Via TeachThought

You’ve likely read about something recently that caught your eye.

Game-Based Learning. A new app. A comprehensive literacy strategy.

And that recognition was probably followed up by something else–a tweet with a link to a YouTube channel that blew you away. Or a quote about learning that’s causing you to rethink what you thought you knew about education. Maybe even an idea for project-based learning, a resource from a fantastic PD session, a learning framework from a book, or discovering a new community online.

While there are many new ways to learn in our digital age, encountering new ideas is different than internalizing that thinking and working to integrate it meaningfully. Below are some tips to help you make that transition–from seeing to using the best ideas you see on a daily basis.

1. Start Small

Don’t reinvent everything you do, even if that new “thing” you’ve found suggests to do exactly that. This needs to be sustainable. Start small, even if you’re starting small so that you can change everything.

2. Start Right Away

Within reason. Soon your perception of that new idea or resource will change–lose its shine, or become vague somehow. Start small, and start right away.

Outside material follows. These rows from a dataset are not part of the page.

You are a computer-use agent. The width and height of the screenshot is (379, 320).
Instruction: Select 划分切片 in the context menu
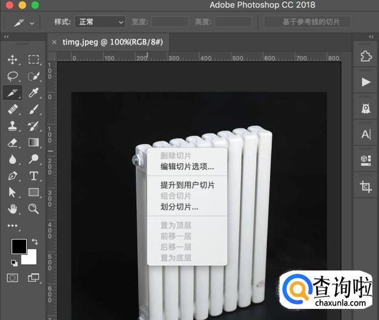click(x=179, y=207)
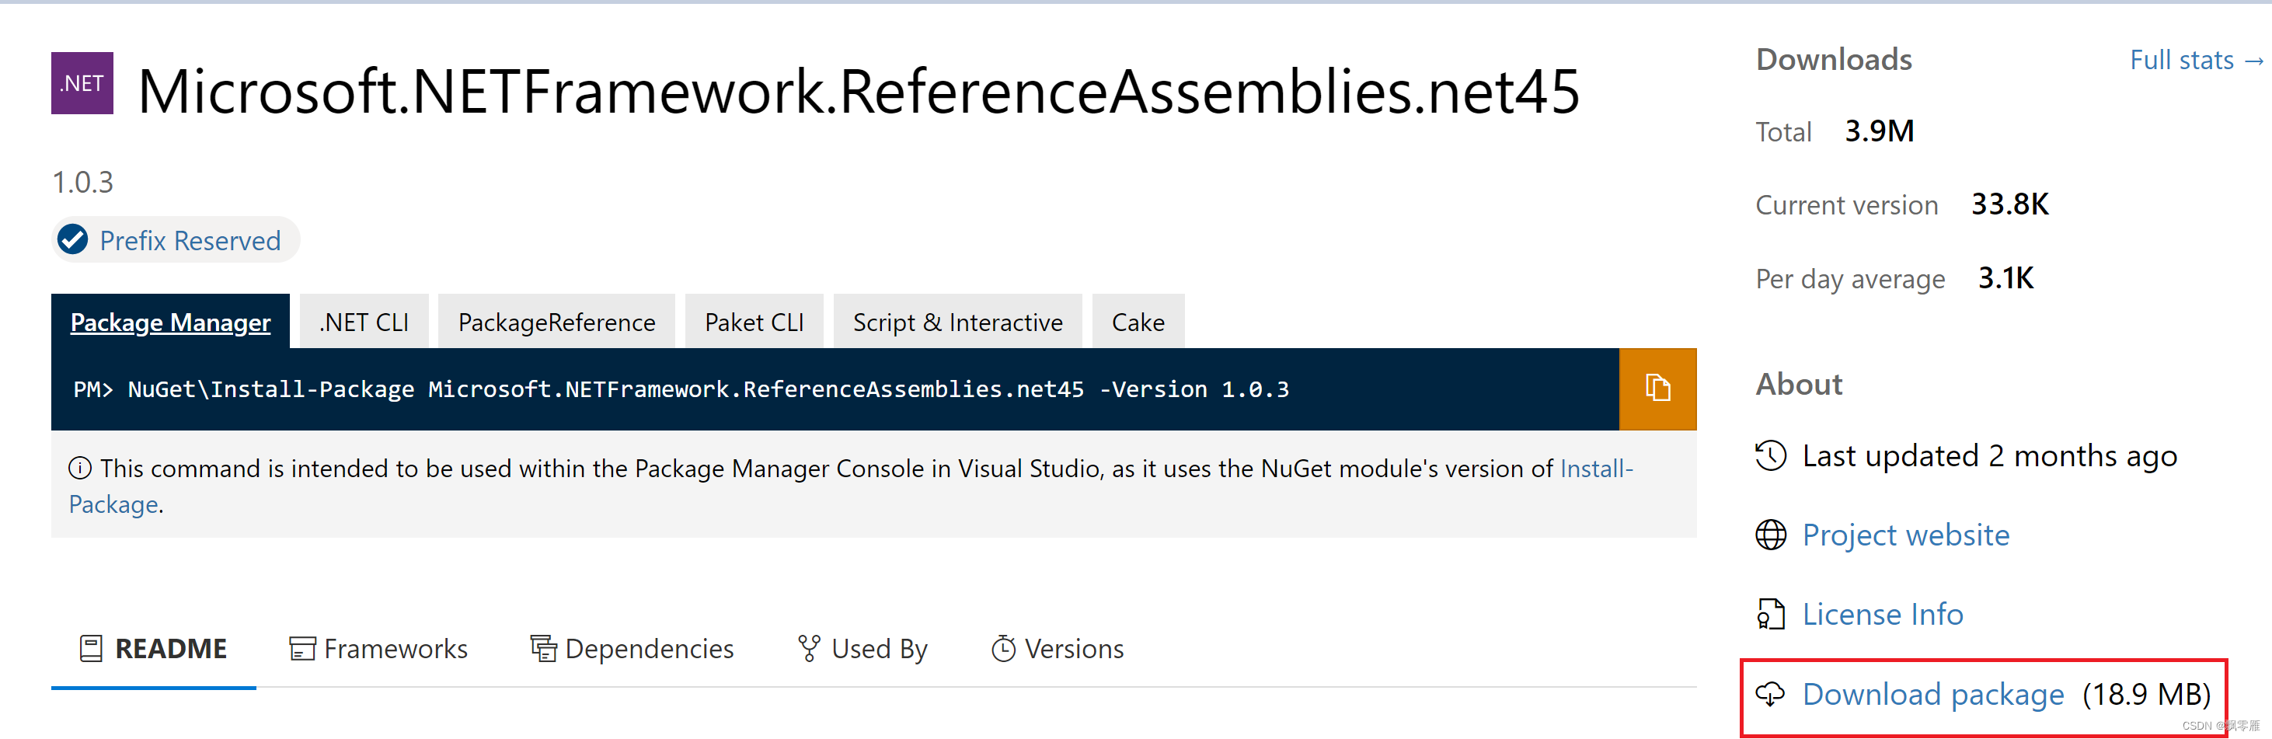
Task: Show the Dependencies section tab
Action: coord(632,649)
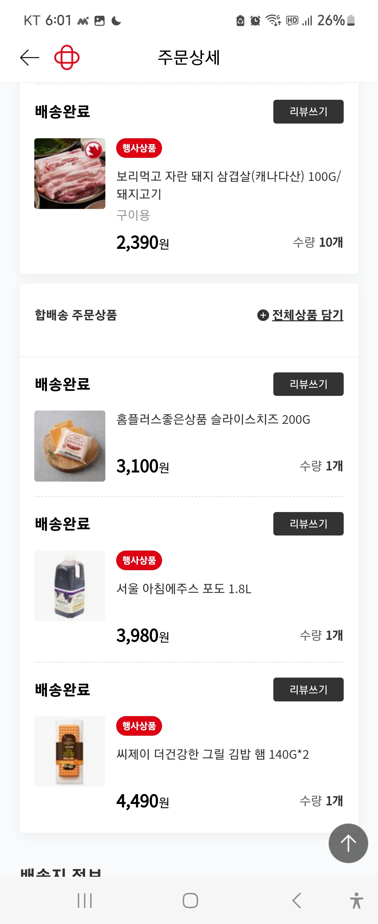Tap the accessibility figure icon
The height and width of the screenshot is (924, 378).
coord(356,900)
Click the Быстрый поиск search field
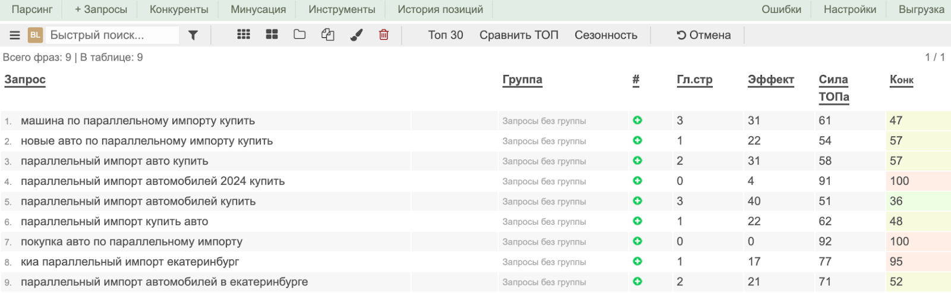The height and width of the screenshot is (293, 951). pyautogui.click(x=112, y=35)
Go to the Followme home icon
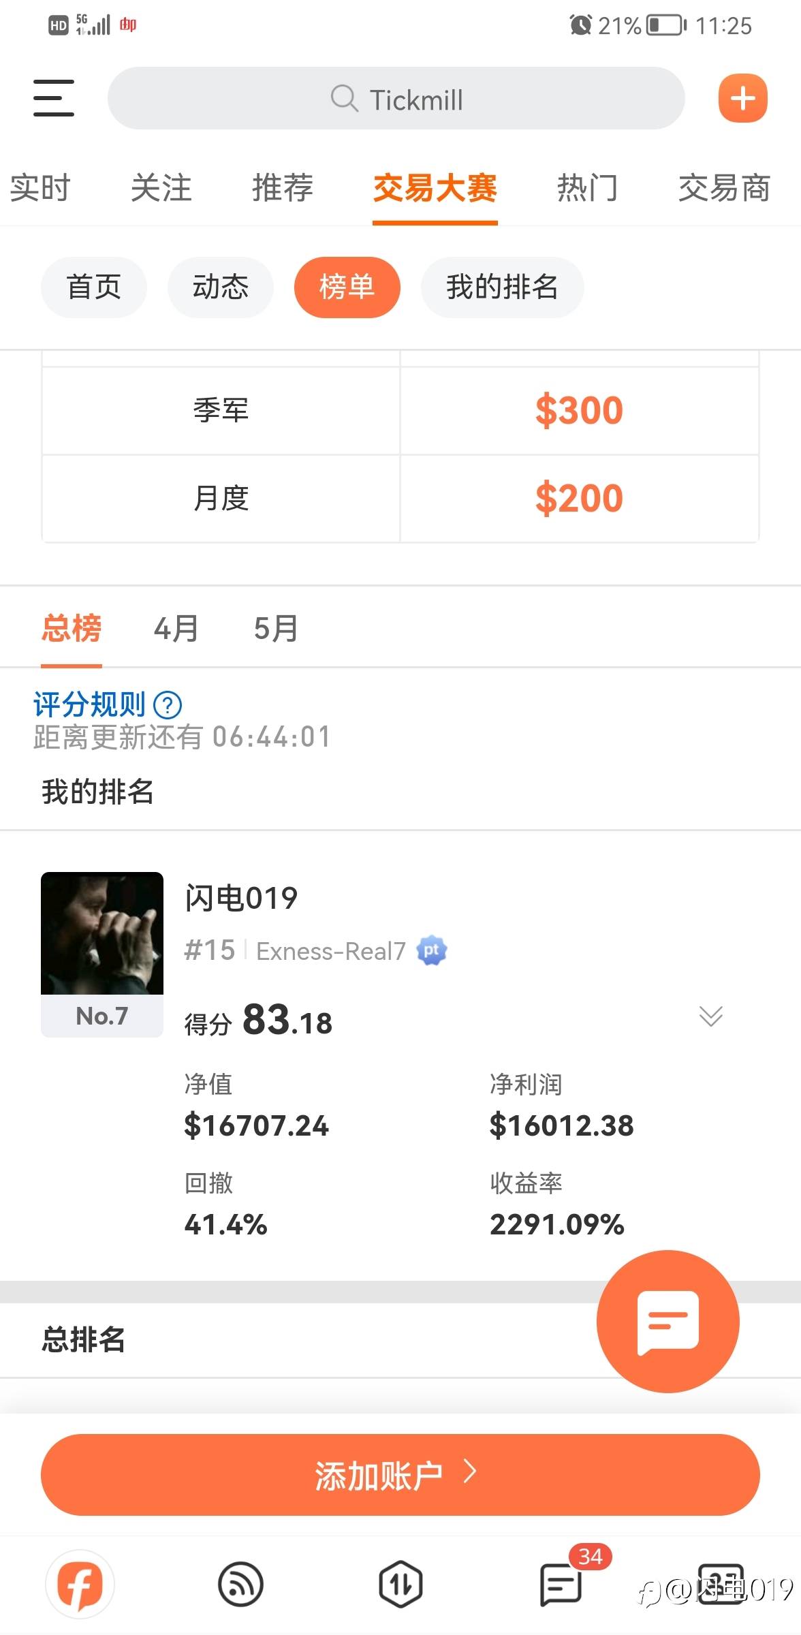 click(x=80, y=1585)
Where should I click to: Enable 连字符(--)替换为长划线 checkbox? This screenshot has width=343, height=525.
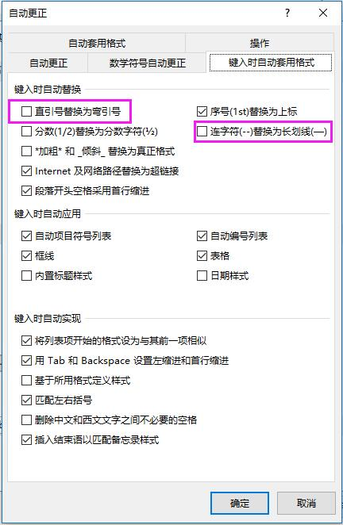click(202, 132)
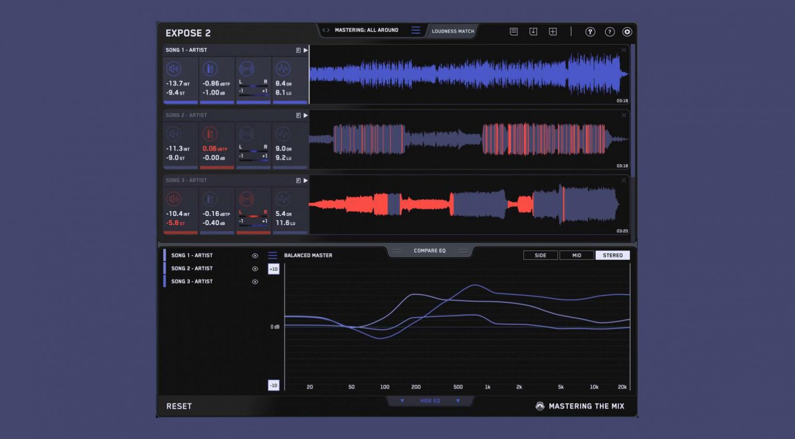Image resolution: width=795 pixels, height=439 pixels.
Task: Click the Reset button
Action: click(179, 406)
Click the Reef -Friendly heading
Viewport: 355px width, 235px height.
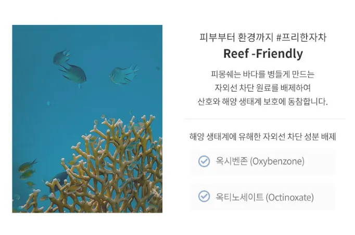263,54

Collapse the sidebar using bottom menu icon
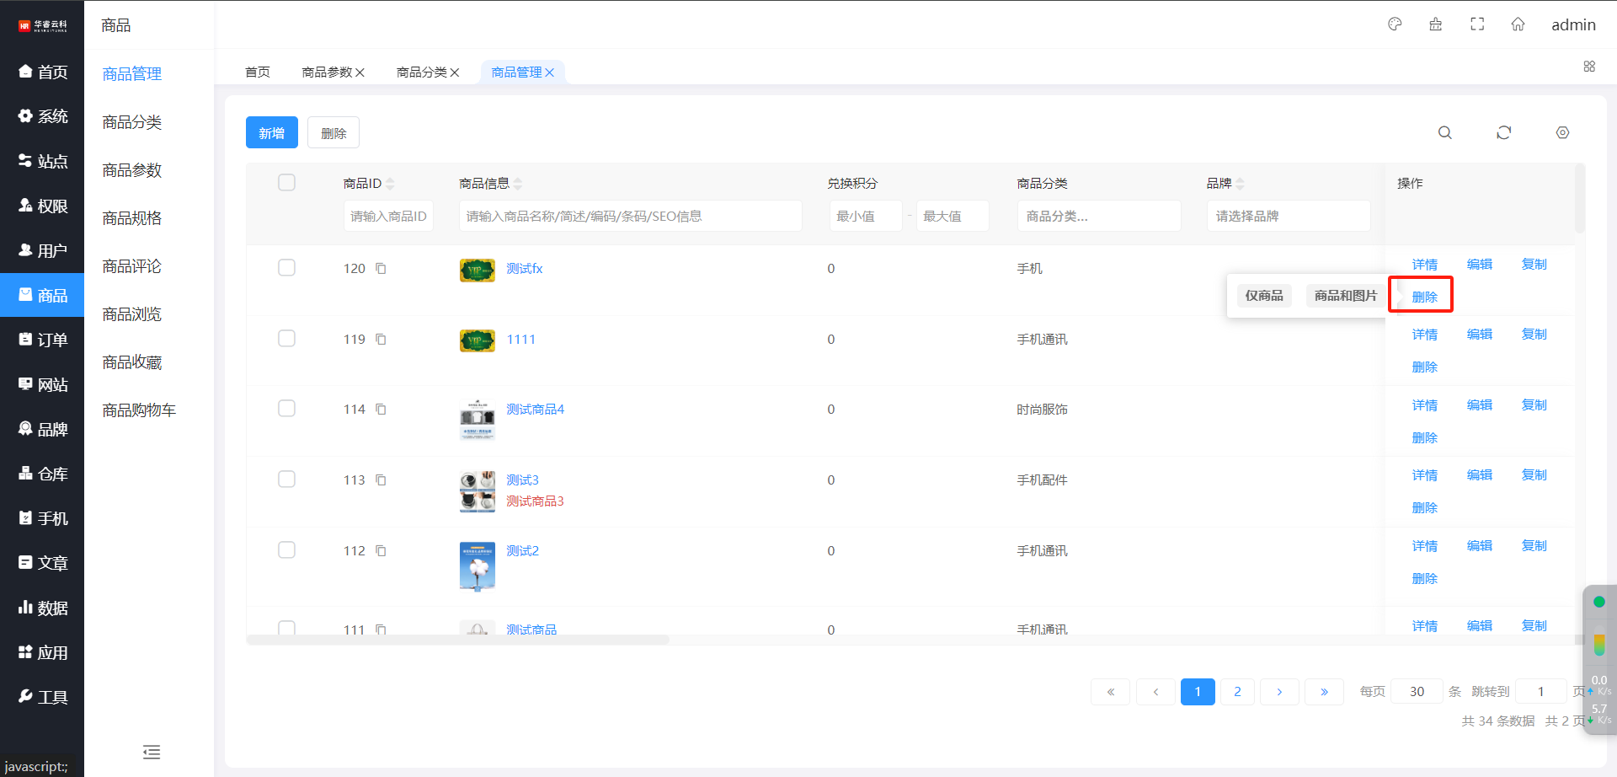tap(152, 752)
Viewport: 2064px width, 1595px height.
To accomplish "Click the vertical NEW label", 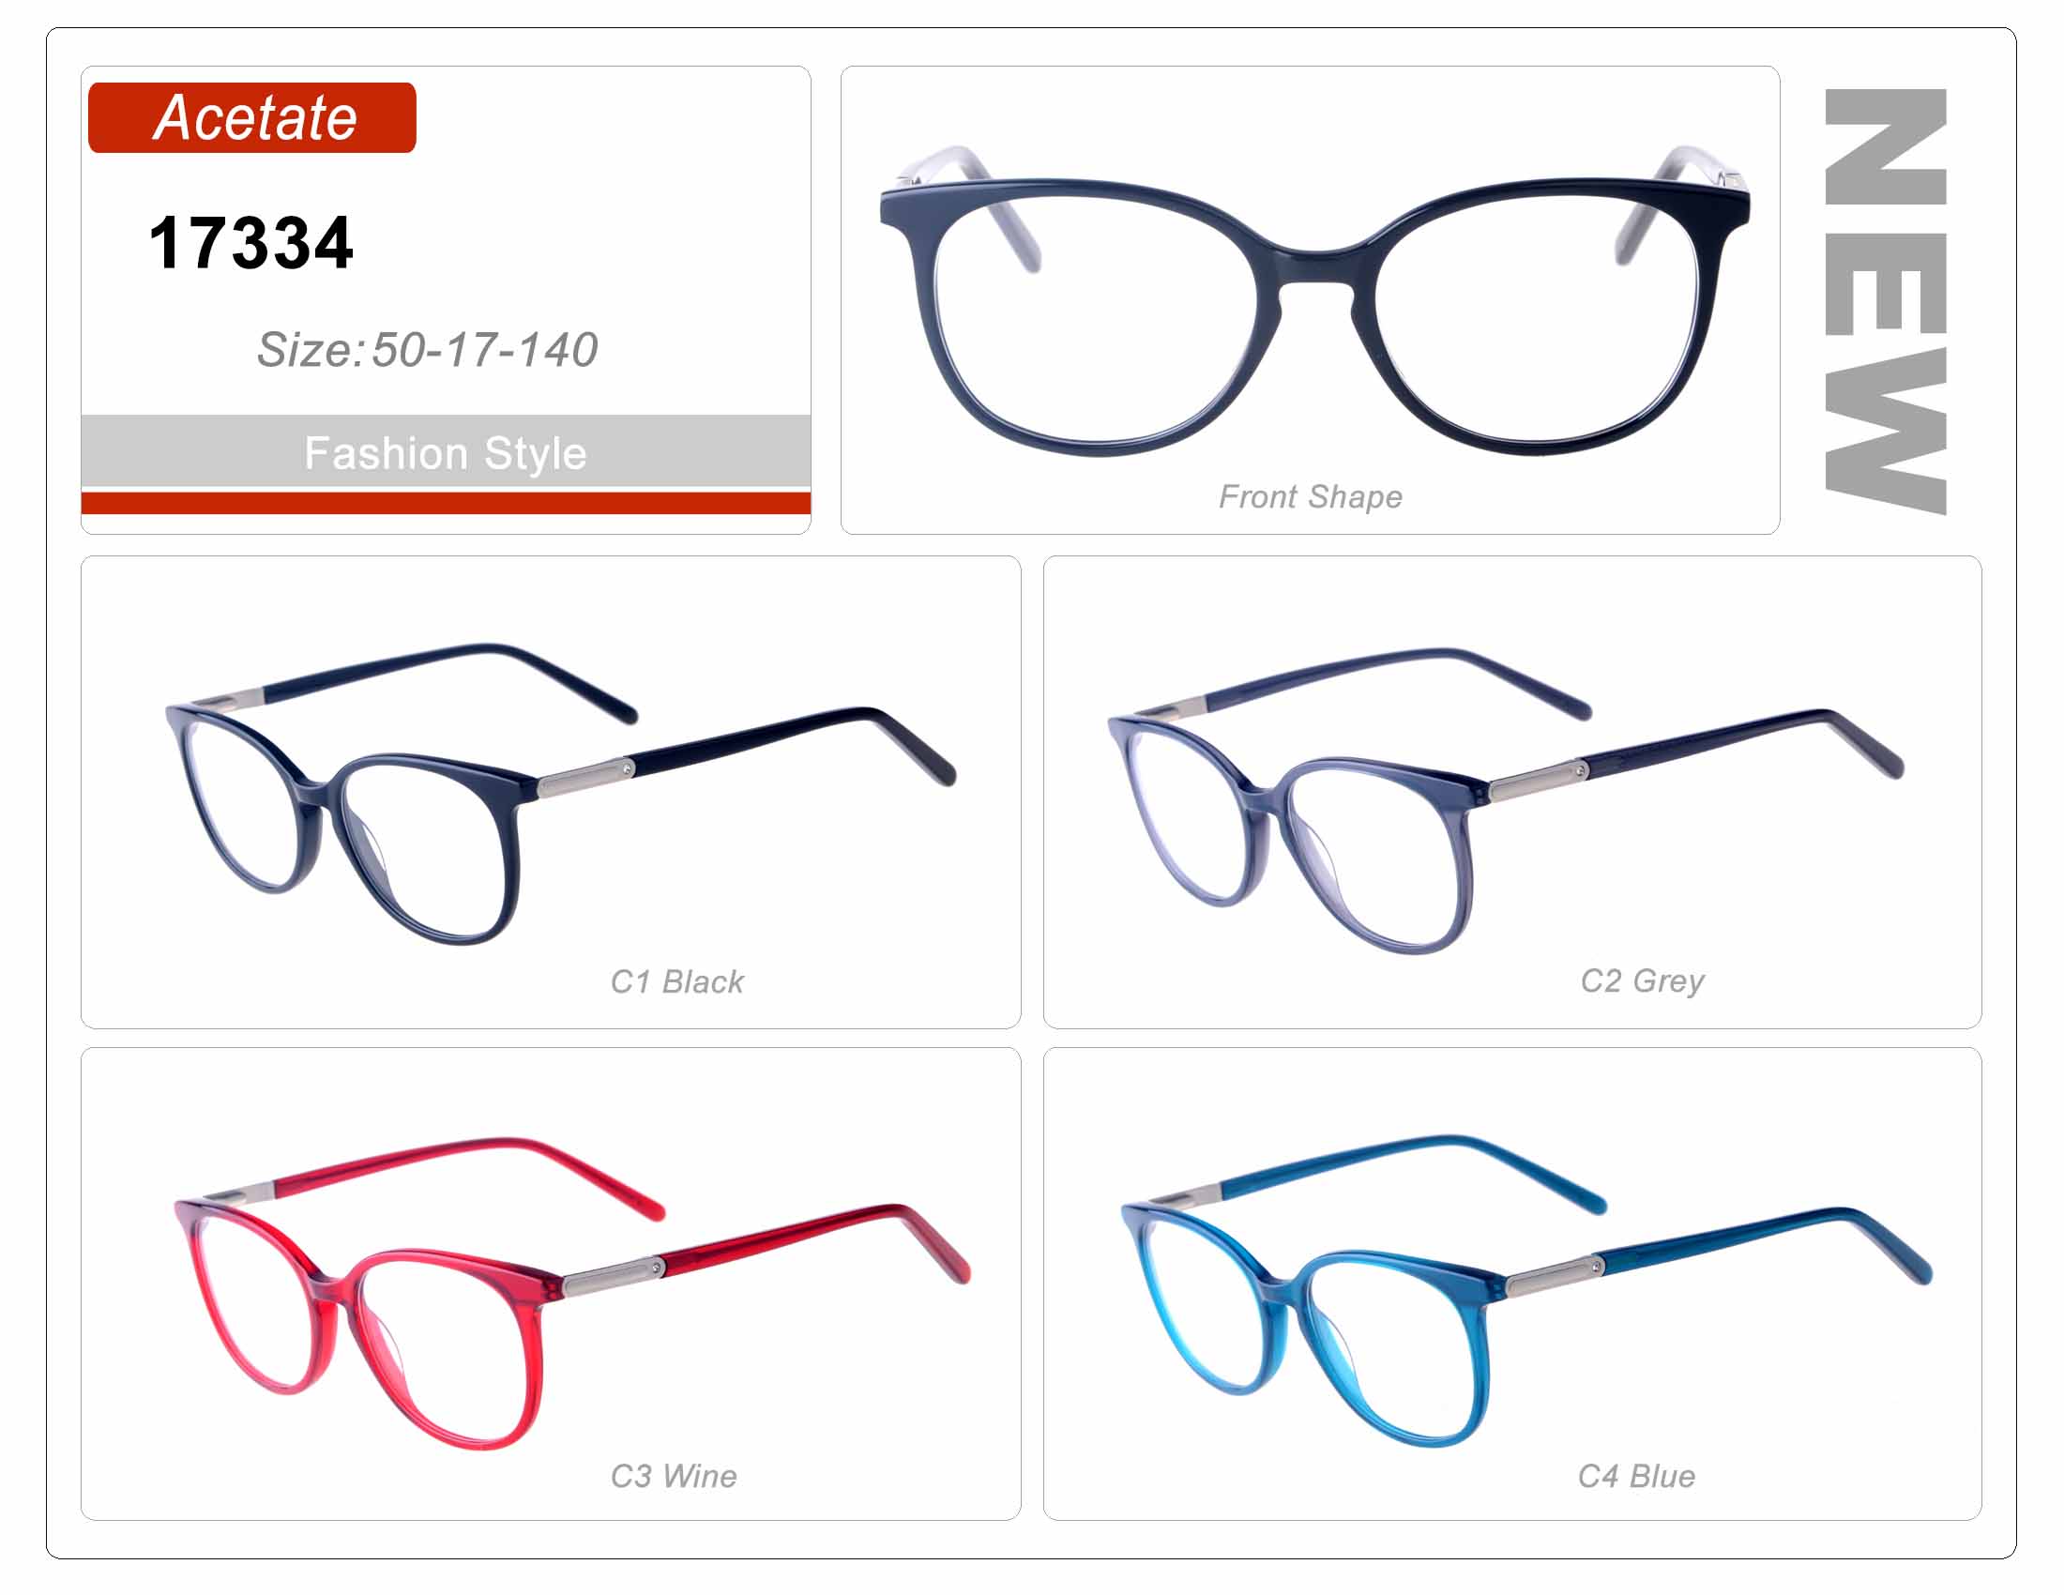I will pos(1885,301).
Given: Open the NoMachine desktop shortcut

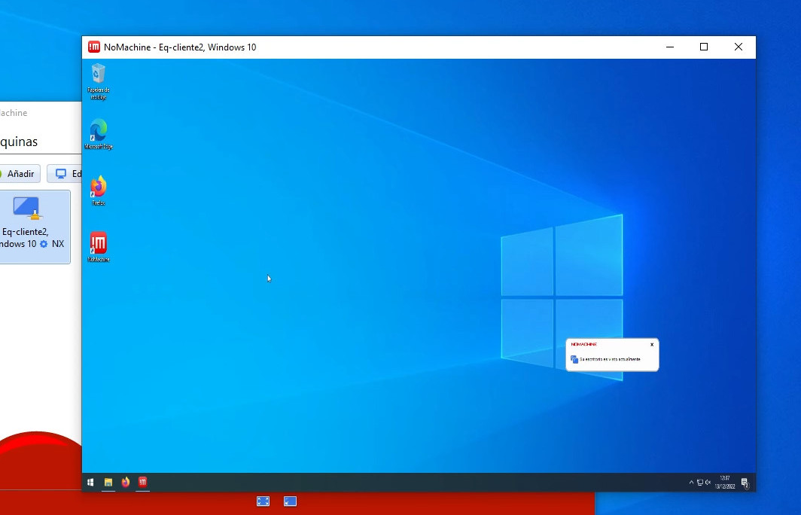Looking at the screenshot, I should pos(98,243).
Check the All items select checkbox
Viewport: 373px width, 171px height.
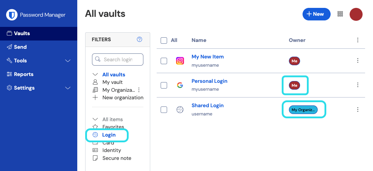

3. See Learning as a System

With new changes, adjustments need to be made. Your new assessment strategy, learning app, social media tool, or clever use of analogies will change the ecosystem of how you teach. Which is good. Go with it, not blindly, but with the understanding that if you’re not adapting, you’re likely withering.

4. Reflect

Reflect on what you learned, reflect after further reading, reflect after discussing it with students or colleagues, then reflect after giving it a try. Consider using “How did it go, and how do you know?” to help frame that reflection, which forces you to both confront how you think things went, and then consider the “data” or evidence of that assessment (whether formal or informal).

5. Collaborate

Speaking of sharing it with colleagues, collaboration not only opens up new thinking to further thinking, revision, and extension (a colleague offering up an excellent literacy strategy to go with your new spin on blended learning, for example), but also “puts you on the hook” to see the idea through (unless you want to be known as the teacher who starts a million projects without seeing any through).

6. Listen to Students

They’ll let you know how you’re doing, and how any changes to your teaching are “going.” You just have to be willing to listen with an open mind.

7. Stay Curious

One change to your craft of teaching will undoubtedly lead to another. Stay curious, respond to new thinking with a critical eye and a heart full of possibility. Just as you encourage your own students to stay active, engaged, and connected, you too can keep reading about new ideas, connecting to new communities, participating in twitter chats and collegial conversation in order to reflect, and in the process continue to refine yourself professionally, making lasting change in the way you teach.

8. Celebrate Learning!

Because that is the reason we’re all here, yes?